> DATASET ENTRIES:
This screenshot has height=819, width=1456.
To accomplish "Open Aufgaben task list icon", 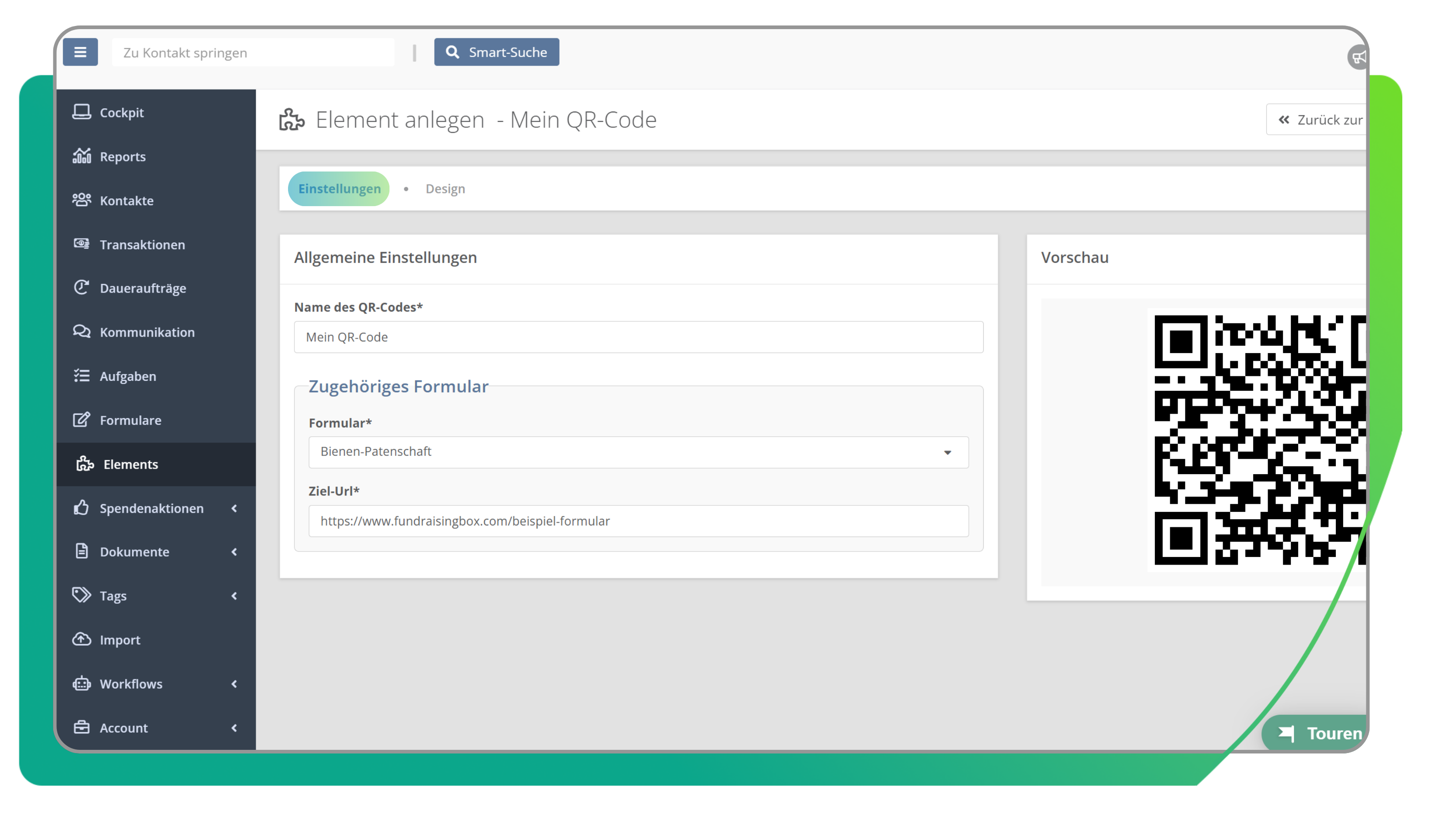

---

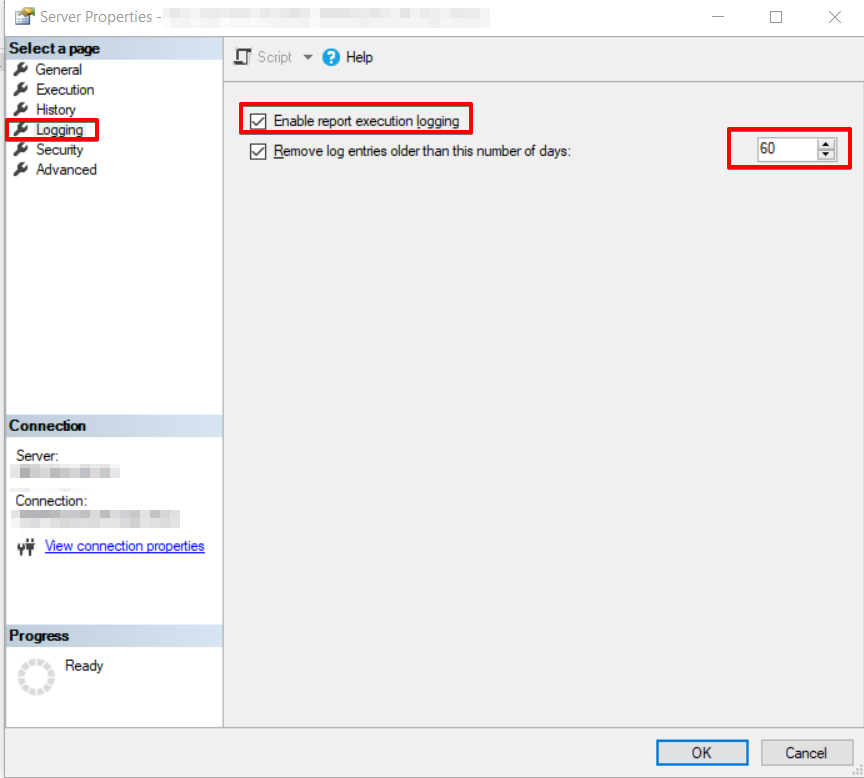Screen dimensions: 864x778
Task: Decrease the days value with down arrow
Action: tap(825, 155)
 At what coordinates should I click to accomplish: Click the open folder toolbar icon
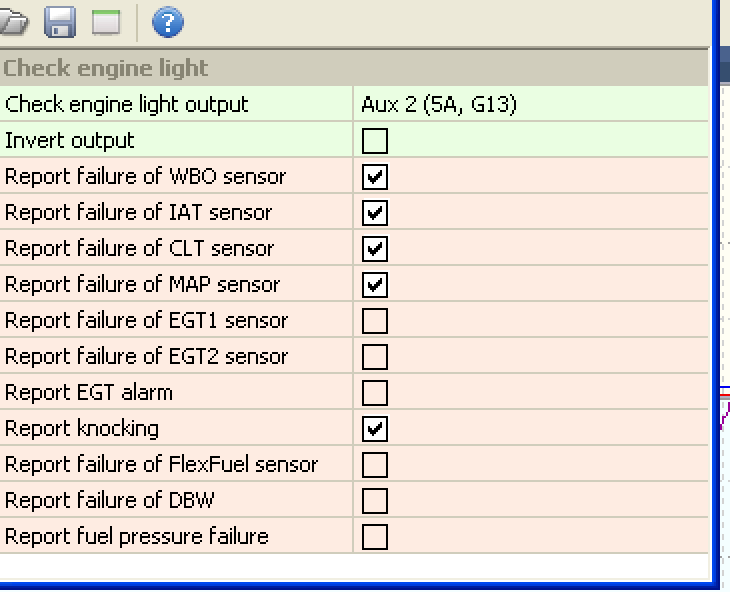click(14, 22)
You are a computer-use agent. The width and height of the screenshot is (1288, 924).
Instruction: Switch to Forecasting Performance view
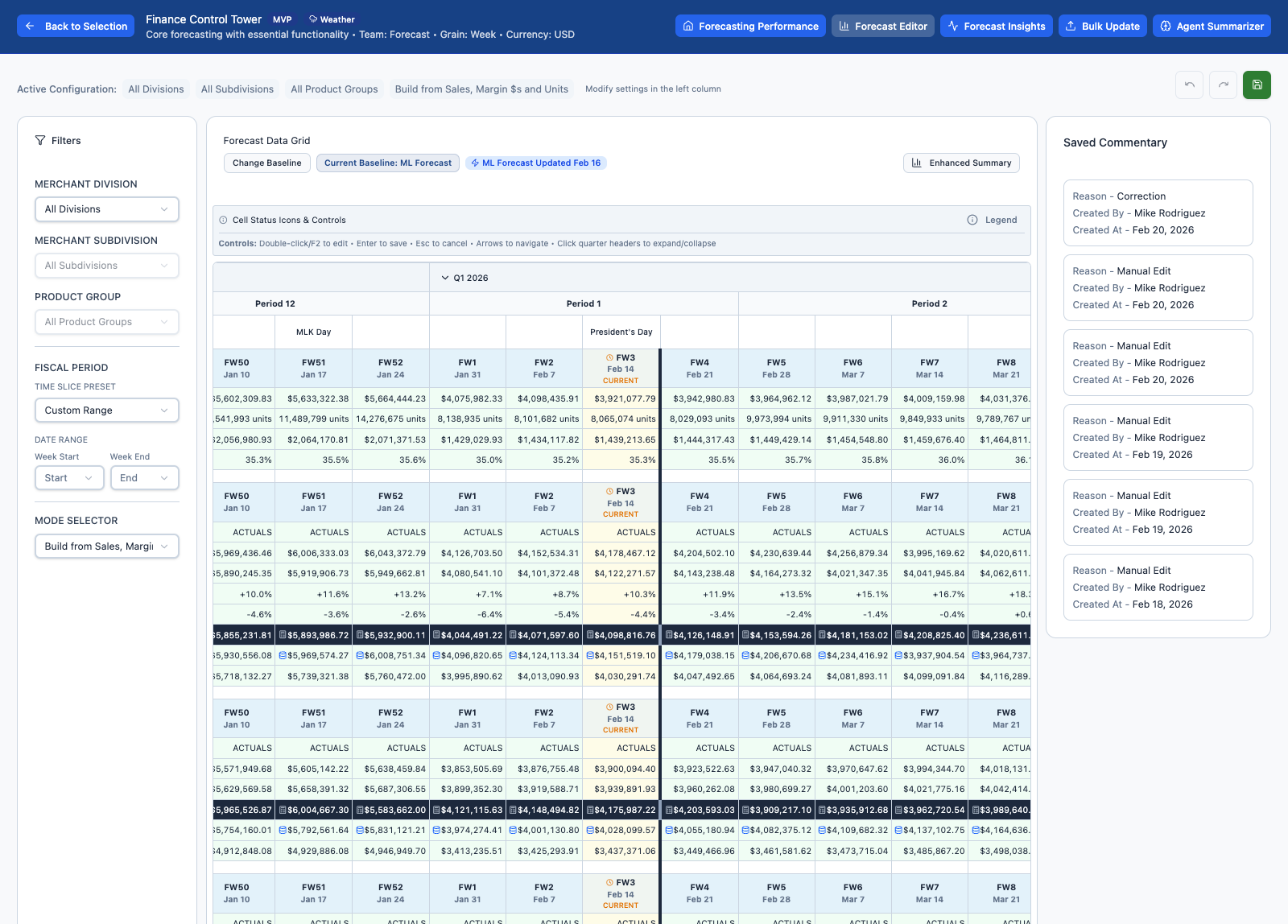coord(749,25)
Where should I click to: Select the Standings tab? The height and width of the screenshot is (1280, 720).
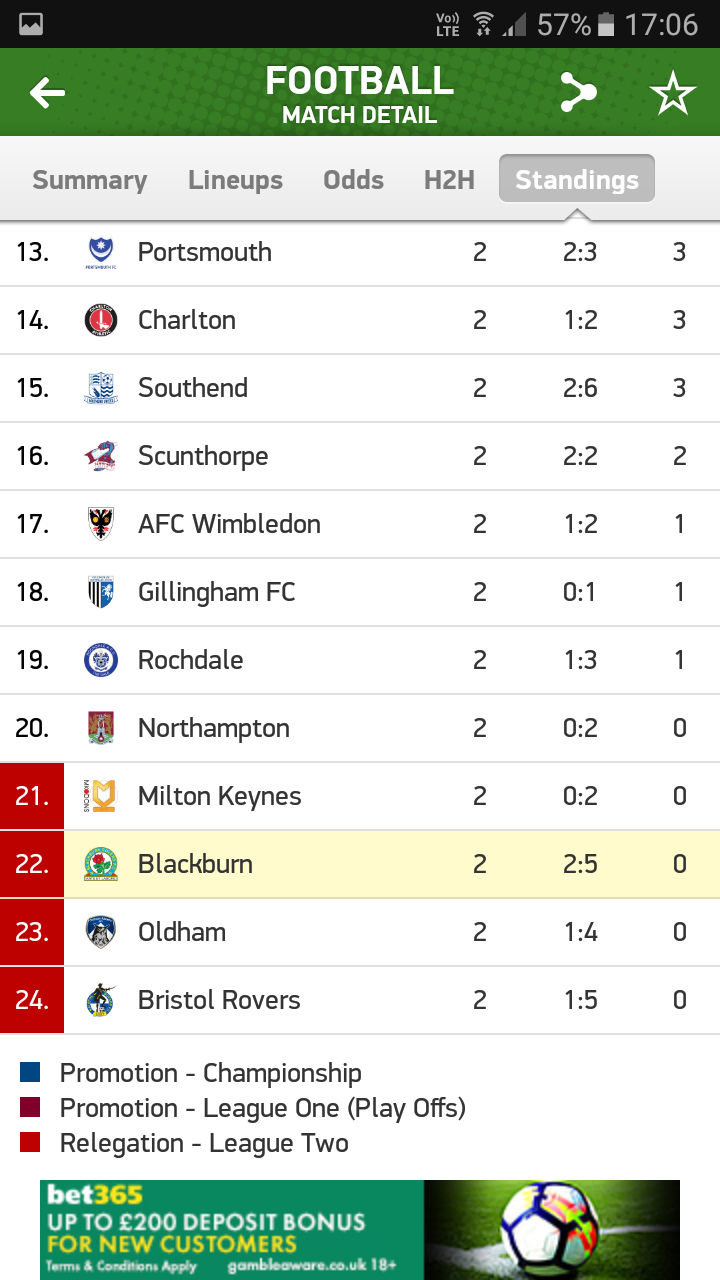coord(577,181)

* * *

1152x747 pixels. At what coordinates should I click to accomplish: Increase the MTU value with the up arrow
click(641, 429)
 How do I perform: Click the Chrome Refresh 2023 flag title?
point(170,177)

> YOUR TASK:
In the records, update everything from the line containing "1152x747 pixels. At" down to the line containing "point(170,177)" by replacing "MTU" with "TTL", leaving all else unchanged. Return only those lines.

> RESPONSE TO THIS TASK:
1152x747 pixels. At what coordinates should I click to accomplish: Increase the TTL value with the up arrow
click(641, 429)
 How do I perform: Click the Chrome Refresh 2023 flag title?
point(170,177)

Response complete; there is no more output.